Yes, “Big Miracle” is a sappy story about some whales trapped in the ice, and the people who came together to save them. It’s a family-friendly tear-jerker, unabashedly trying to wring heartfelt emotions out of the audience, and impart a tasty feel-good message covered by a light sauce of environmentalism, with a side of can’t-we-get-along political optimism.

For one great big Warm Fuzzy, it’s an extremely watchable movie. The cast, led by John Krasinski and Drew Barrymore, are enjoyable to hang out with, and the story has a certain weight of authenticity, since it’s based on a true story that happened in 1988.

The movie uses lots of news clips with Tom Brokaw, Dan Rather and others to show what a big story it was back in the day, though I confess I have no memory of it whatsoever.

Krasinski is known for his smart-aleck role on TV’s “The Office,” but he’s had a busy if largely unnoticed film career (16 credits over the past six years, including the little gem “Away We Go”). Here he plays Adam Carlson, a television reporter stuck in Barrow, Alaska, who stumbles across three California gray whales trapped beneath a thick layer of office.

No one quite knows why the mammoth mammals haven’t already migrated southward, though it may have something to do with the fact they’re a family: father, mother and baby. The locals quickly dub them Fred, Wilma and Bamm-Bamm.

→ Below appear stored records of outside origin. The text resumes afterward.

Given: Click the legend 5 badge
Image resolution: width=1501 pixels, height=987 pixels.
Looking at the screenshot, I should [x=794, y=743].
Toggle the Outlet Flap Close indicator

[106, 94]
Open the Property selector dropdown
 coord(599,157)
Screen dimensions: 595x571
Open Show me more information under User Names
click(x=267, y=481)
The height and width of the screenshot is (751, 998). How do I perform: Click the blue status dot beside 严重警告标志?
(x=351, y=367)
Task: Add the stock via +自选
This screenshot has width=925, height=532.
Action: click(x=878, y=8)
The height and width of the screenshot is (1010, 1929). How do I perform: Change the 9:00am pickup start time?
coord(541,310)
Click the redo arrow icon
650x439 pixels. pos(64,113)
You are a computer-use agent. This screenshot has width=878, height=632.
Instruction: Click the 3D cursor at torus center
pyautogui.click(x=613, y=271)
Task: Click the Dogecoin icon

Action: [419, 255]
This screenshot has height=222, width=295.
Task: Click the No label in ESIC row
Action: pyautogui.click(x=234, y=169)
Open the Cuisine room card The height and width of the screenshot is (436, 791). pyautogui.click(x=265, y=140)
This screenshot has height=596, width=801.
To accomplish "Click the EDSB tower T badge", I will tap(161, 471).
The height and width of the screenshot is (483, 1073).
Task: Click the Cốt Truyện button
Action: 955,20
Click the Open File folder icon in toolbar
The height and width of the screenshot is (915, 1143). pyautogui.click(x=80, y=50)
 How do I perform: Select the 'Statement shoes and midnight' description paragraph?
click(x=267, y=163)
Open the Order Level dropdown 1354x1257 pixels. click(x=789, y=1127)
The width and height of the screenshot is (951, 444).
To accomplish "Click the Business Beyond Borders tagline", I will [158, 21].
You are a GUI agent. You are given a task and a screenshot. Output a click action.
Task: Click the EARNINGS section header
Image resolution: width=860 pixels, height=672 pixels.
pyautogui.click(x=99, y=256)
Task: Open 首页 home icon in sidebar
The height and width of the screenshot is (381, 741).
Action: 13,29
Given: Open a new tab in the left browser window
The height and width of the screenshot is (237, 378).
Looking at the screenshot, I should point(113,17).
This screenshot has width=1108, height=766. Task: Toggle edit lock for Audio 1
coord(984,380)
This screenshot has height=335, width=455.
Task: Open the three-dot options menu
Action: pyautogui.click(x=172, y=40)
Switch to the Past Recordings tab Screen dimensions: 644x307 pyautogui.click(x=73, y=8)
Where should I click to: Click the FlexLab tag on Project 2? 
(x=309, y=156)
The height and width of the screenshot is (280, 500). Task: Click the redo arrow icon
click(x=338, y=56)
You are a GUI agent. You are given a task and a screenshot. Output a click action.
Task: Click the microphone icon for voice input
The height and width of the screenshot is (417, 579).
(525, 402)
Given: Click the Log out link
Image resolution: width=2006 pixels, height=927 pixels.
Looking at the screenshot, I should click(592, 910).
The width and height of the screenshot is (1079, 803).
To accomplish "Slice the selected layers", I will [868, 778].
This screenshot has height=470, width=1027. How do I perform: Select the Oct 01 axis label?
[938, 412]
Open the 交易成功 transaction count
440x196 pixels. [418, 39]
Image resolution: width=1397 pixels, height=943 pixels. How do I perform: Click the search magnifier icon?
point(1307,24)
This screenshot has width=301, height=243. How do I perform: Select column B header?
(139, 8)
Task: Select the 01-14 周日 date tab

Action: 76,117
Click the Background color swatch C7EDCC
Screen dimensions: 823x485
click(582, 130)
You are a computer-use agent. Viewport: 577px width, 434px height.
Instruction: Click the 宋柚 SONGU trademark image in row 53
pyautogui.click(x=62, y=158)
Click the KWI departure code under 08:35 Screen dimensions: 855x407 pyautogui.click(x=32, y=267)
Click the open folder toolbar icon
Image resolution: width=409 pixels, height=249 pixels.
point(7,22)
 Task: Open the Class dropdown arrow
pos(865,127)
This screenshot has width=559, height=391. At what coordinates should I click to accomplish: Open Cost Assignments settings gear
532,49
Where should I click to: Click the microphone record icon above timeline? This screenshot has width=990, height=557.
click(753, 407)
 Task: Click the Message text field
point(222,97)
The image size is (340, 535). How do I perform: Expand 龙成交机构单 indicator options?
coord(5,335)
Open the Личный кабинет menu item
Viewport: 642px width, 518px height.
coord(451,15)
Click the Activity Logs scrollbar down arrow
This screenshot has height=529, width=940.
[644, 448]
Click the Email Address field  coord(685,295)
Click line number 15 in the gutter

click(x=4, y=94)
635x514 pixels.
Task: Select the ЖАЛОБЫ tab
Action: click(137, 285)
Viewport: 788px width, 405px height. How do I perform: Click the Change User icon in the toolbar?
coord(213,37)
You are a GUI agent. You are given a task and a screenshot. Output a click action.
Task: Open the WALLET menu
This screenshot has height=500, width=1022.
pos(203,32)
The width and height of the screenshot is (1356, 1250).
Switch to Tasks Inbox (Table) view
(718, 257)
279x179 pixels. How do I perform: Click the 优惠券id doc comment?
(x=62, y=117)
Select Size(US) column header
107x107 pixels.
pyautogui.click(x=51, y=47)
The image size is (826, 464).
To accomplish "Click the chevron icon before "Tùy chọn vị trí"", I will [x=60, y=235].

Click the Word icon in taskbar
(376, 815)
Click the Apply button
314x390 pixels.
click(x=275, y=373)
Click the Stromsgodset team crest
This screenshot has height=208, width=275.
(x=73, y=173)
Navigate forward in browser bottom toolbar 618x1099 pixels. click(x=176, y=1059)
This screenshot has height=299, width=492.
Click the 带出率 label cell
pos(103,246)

Barrymore plays Rachel Kramer, head of the Alaskan Greenpeace chapter, who spends most of her time railing against the big oil companies drilling in the neighboring oceans. When the whales become a national story, she’s soon to arrive on the scene, complicating matters since she and Adam recently ended a romance.

I was pleased that the film does not make their relationship the centerpiece of the story. Most Hollywood movies would have played up the love angle to the maudlin hilt, so credit to screenwriters Jack Amiel and Michael Begler (working from a book by Thomas Rose) for sticking with the whales. An aura of sexual tension colors Rachel and Adam’s interchanges, but it doesn’t suck all the air out of the room, narratively speaking.

I also enjoyed the way director Ken Kwapis juggled a large cast and competing story elements.

There’s stuff about the tension between the local Eskimos, who hunt whales for food, and the environmentalists; Ted Danson as the chief of Alaska Northern Oil, who volunteers to help as a way to get the pesky Rachel off his back; a National Guard helicopter commander (Dermot Mulroney) unhappy about being handed a PR assignment; a White House official (Vinessa Shaw) who sees a chance to burnish then-outgoing President Reagan’s (weak) environmental record; and Adam’s ambition to get a job in the Lower 48 by sucking up to a star reporter (Kristen Bell) from Los Angeles.

Particularly nice is the interplay between Adam and Malik, the local Eskimo chieftain, and his grandson Nathan (Ahmaogak Sweeney). The Eskimos see harvesting the whales as the most humane thing to do, but Adam warns Malik how it will play out in the media. Malik is played by first-time actor John Pingayak, who exudes a warm mix of nurturing and command – I was not surprised to learn he is a teacher in real life.

I won’t bother discussing how “Big Miracle” turns out, since even if you don’t remember it’s not hard to guess (or to Google).

All I’ll say is, if one has to have your emotions manipulated, it’s at least a comfort to have them jerked around expertly, with style and wit.